1. Chapter 6, Pages 97-111
2. The sixth chapter begins with a newspaper man coming to Gatsby’s mansion to find out about Gatsby’s secrets. Nick then decides to tell us Gatsby’s real story. He says that Gatsby lied about everything, including his real name, which is James Gatz. So the story goes that a 17-year-old James Gatz rowed out on a boat to warn Dan Cody about the wind. Gatsby then spent the next five years with Cody as his steward, mate, secretary, and jailor. After Cody passes away, his will states that Gatsby is supposed to inherit his money but, somehow Cody’s mistress kept it all to herself. Now, it is directed back to a party at Gatsby’s where Sloane and Tom Buchanan stop by. During a conversation with Buchanan, Gatsby subtly states that he knows Daisy. Tom and Daisy come to Gatsby’s next party where Gatsby and Daisy sneak off to Nick front porch where they can talk privately. At dinner, Tom leaves to sit at another table and everyone, including Daisy, knows why. As they are leaving, Tom says that he wants to find out the real truth behind Gatsby, mostly how he got his money. After they leave, Gatsby tells Nick that he is concerned that Daisy won’t understand and Nick tells us that Gatsby wants her to tell Tom that she never loved him. At the end of this chapter, Nick says he is reminded of something but he doesn’t know what it is.
3. Dan Cody
a. “Cody was fifty years old then, a product of the Nevada silver fields, of the Yukon, of every rush for metal since seventy-five.

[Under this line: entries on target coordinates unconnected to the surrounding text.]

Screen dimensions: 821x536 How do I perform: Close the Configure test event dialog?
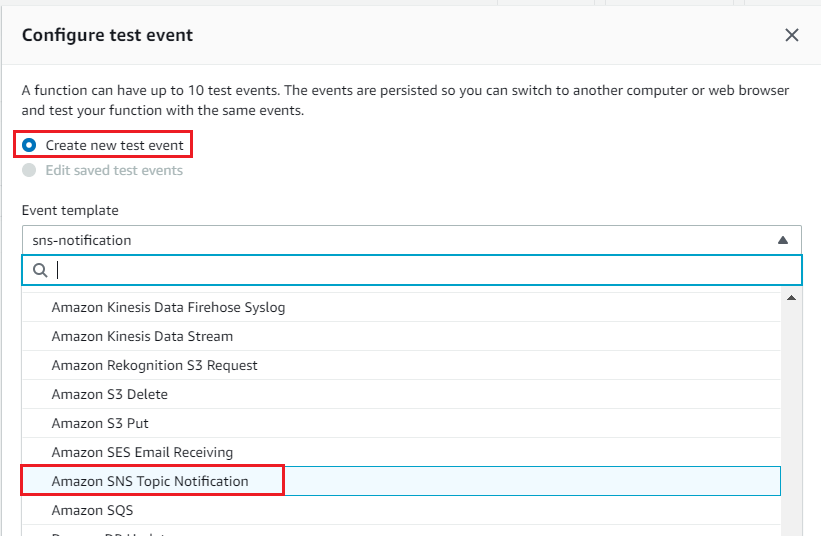point(792,35)
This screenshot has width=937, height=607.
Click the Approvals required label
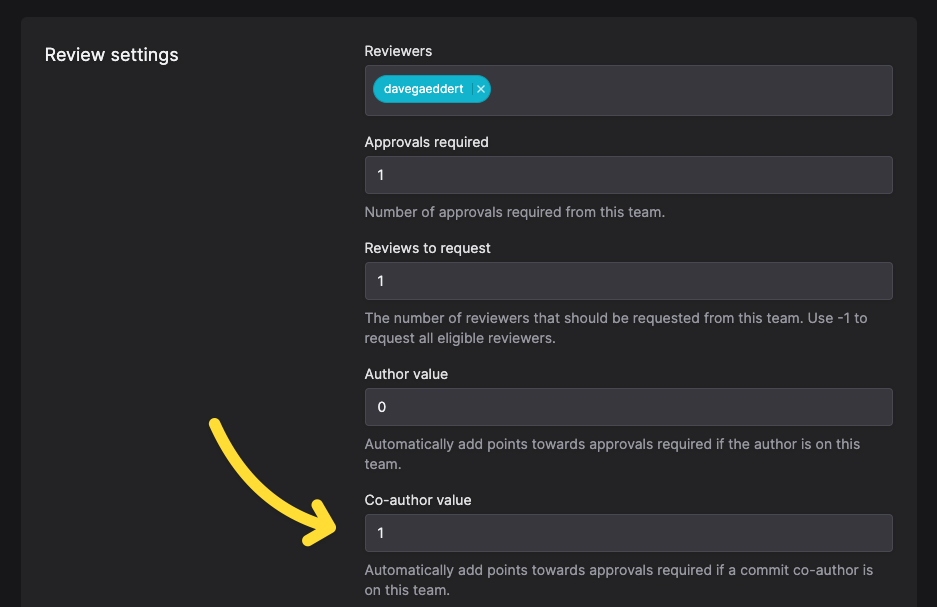pyautogui.click(x=427, y=142)
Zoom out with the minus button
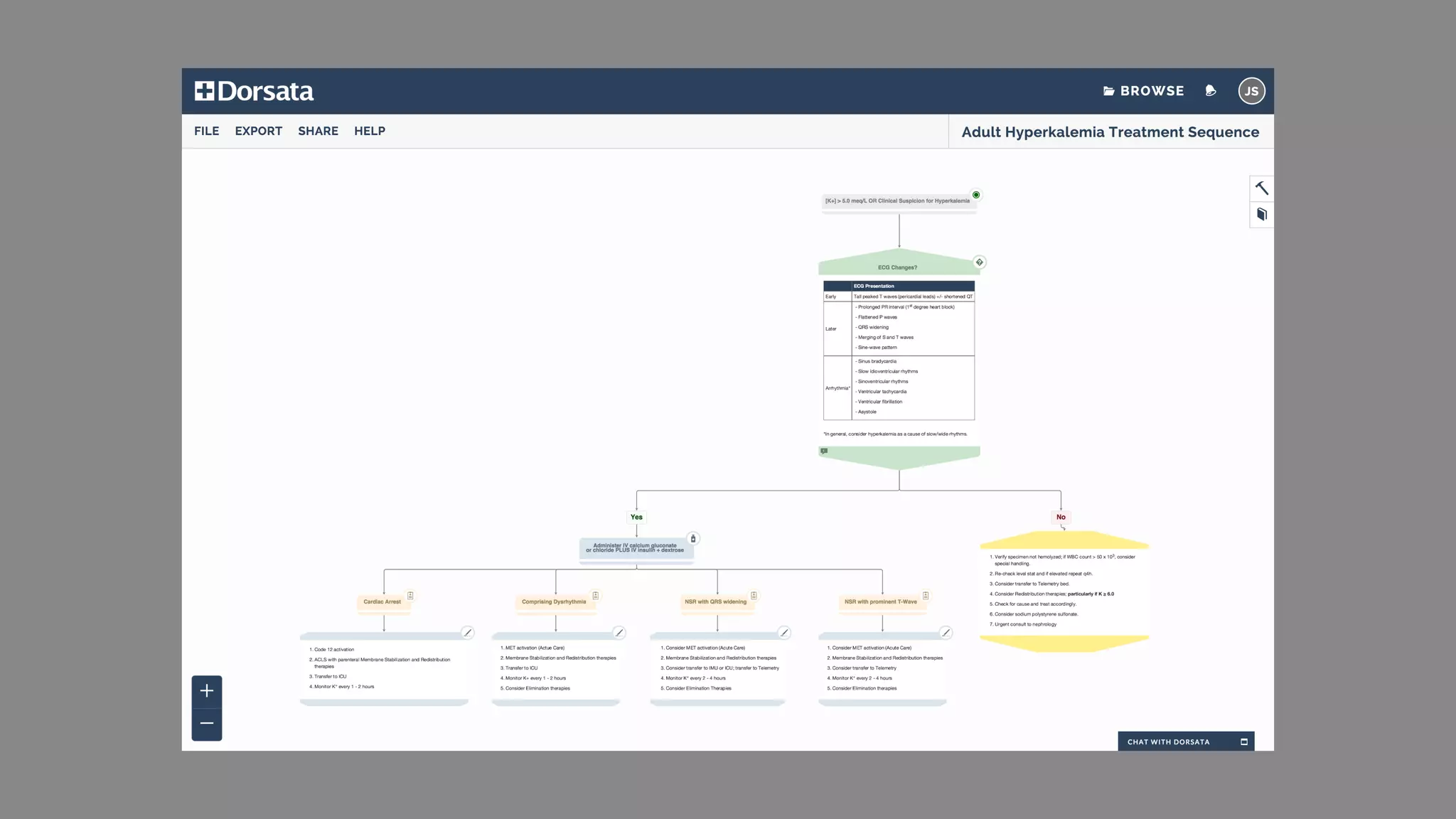This screenshot has width=1456, height=819. coord(207,724)
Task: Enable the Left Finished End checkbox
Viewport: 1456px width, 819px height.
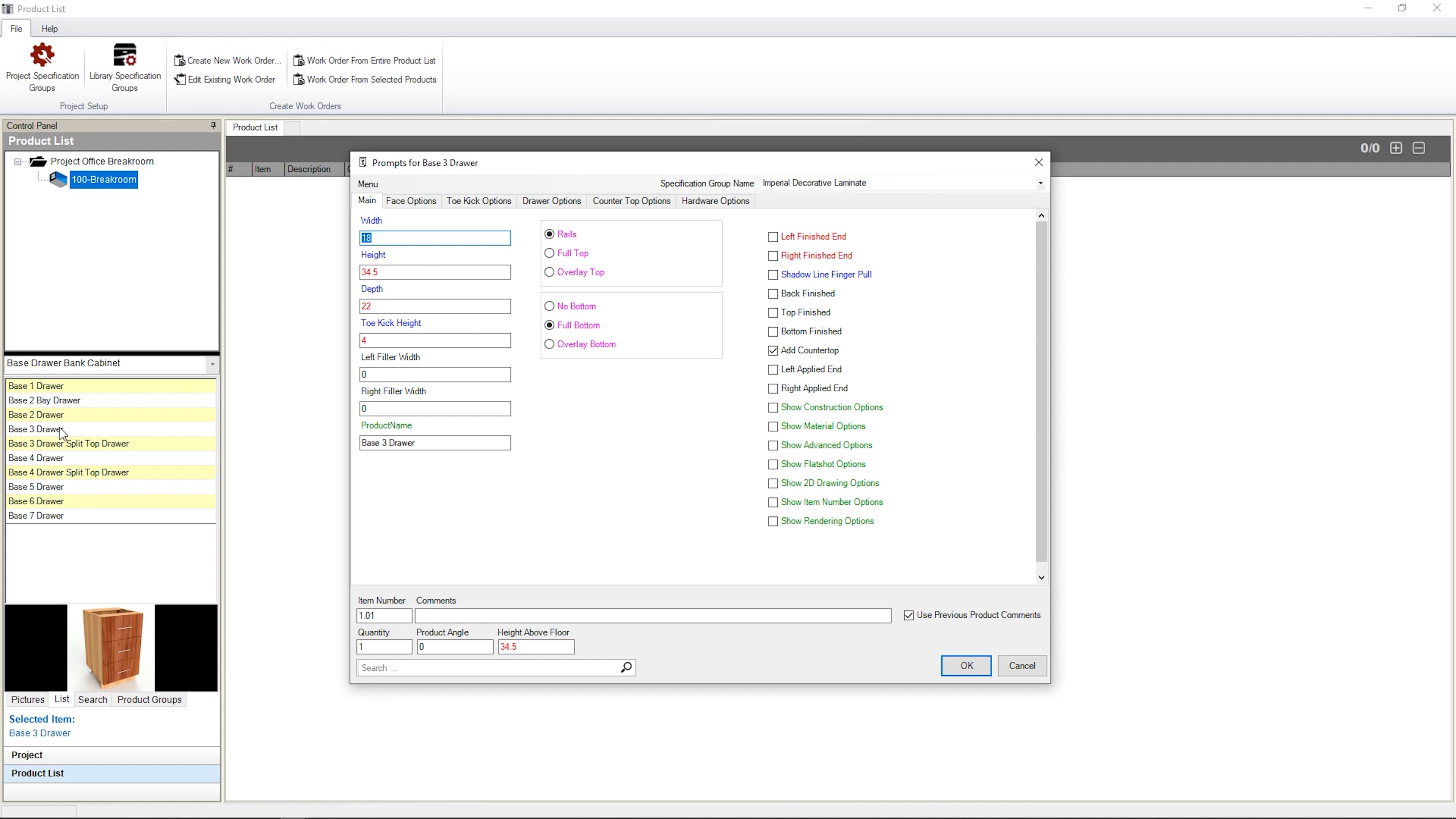Action: tap(773, 237)
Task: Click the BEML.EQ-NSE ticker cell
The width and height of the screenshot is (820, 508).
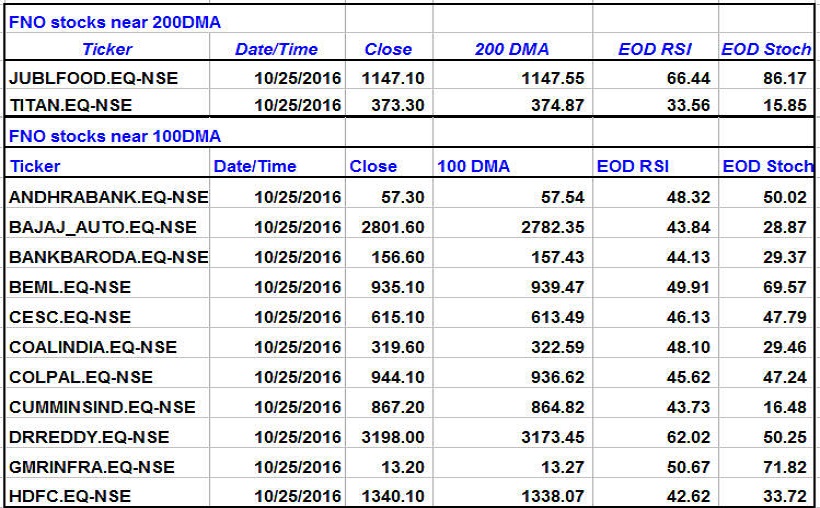Action: (70, 287)
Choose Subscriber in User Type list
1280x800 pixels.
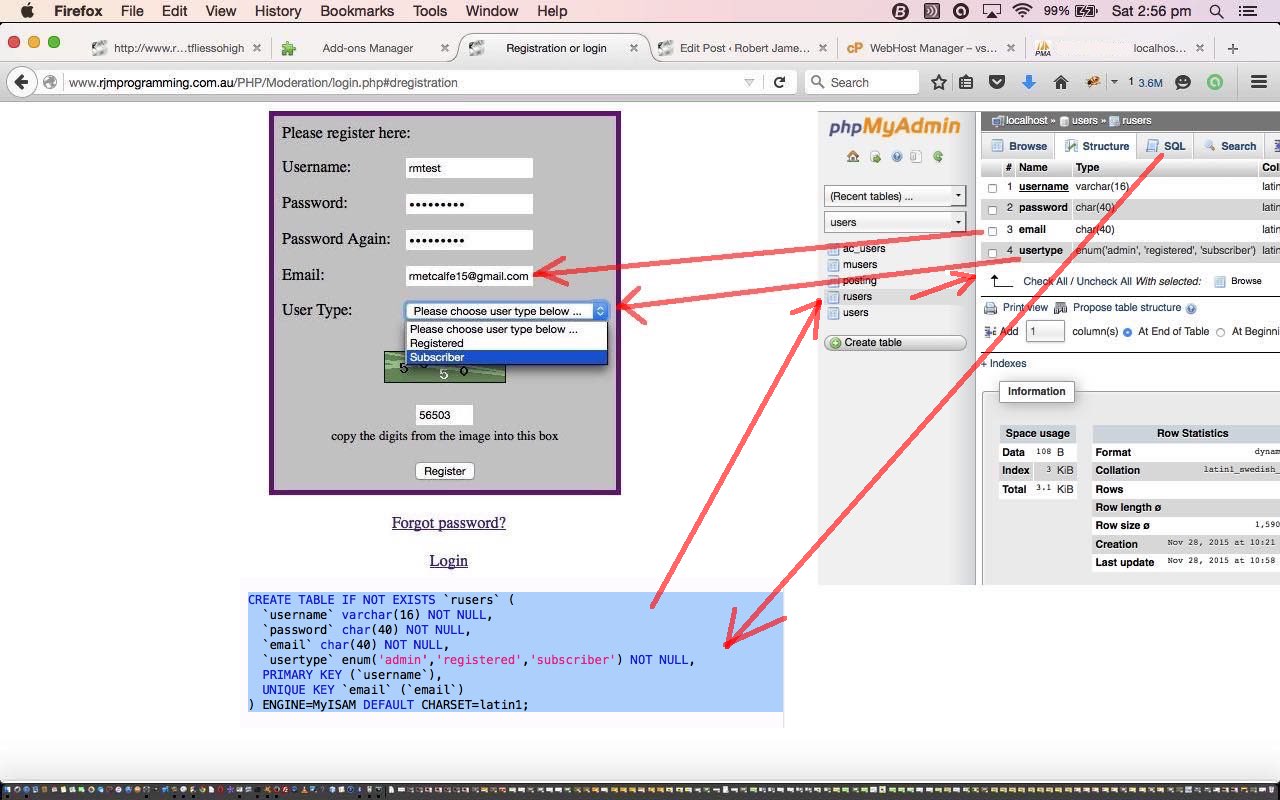tap(506, 357)
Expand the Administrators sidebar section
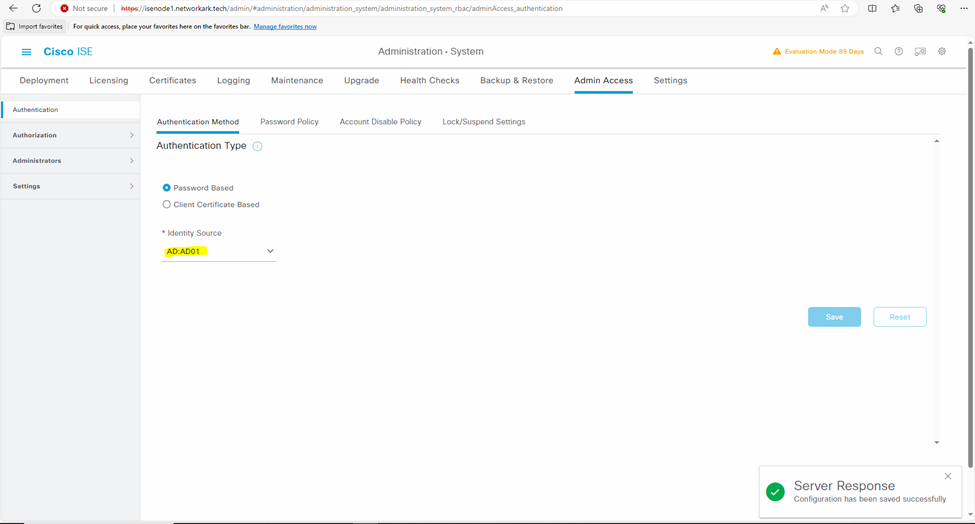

The transactions in the Montana copper that made him many times a millionaire found him physically robust but in the verge of soft-mindedness, and, suspecting this an infinite number of women tried to separate him for his money.”
b. Dan Cody is rich, old, lonely, adventure-seeking, easily played by women, and a heavy drinker.
c. In this novel, Cody is Gatsby’s mentor in many ways. He took Gatsby under his wing for five years and Gatsby learned a lot from him. He especially learned not to drink. Nick tells us that it is because of Cody that Gatsby hardly ever drinks. Cody also played the role of showing Gatsby all of the wonders of the world by touring around in the yacht.
4. “He wanted nothing less of Daisy than that she should go to Tom and say: ‘I never loved you.’ After she had obliterated four years with that sentence they could decide upon the more practical measures to be taken. One of them was that, after she was free, they were to go back to Louisville and be married from her house—just as if it were five years ago.”
a. Here Nick explains that Gatsby wants Daisy to break it off with Tom and run away with him. This stood out to me because I thought that this is asking a lot of Daisy. If she were to tell Tom that she never loved him, five years of her life would go to waste, their “relationship” would be ruined, and Daisy’s child would have divorced parents. Gatsby, on the other hand, has nothing to lose. He spent the last five years building his social status all to get Daisy back.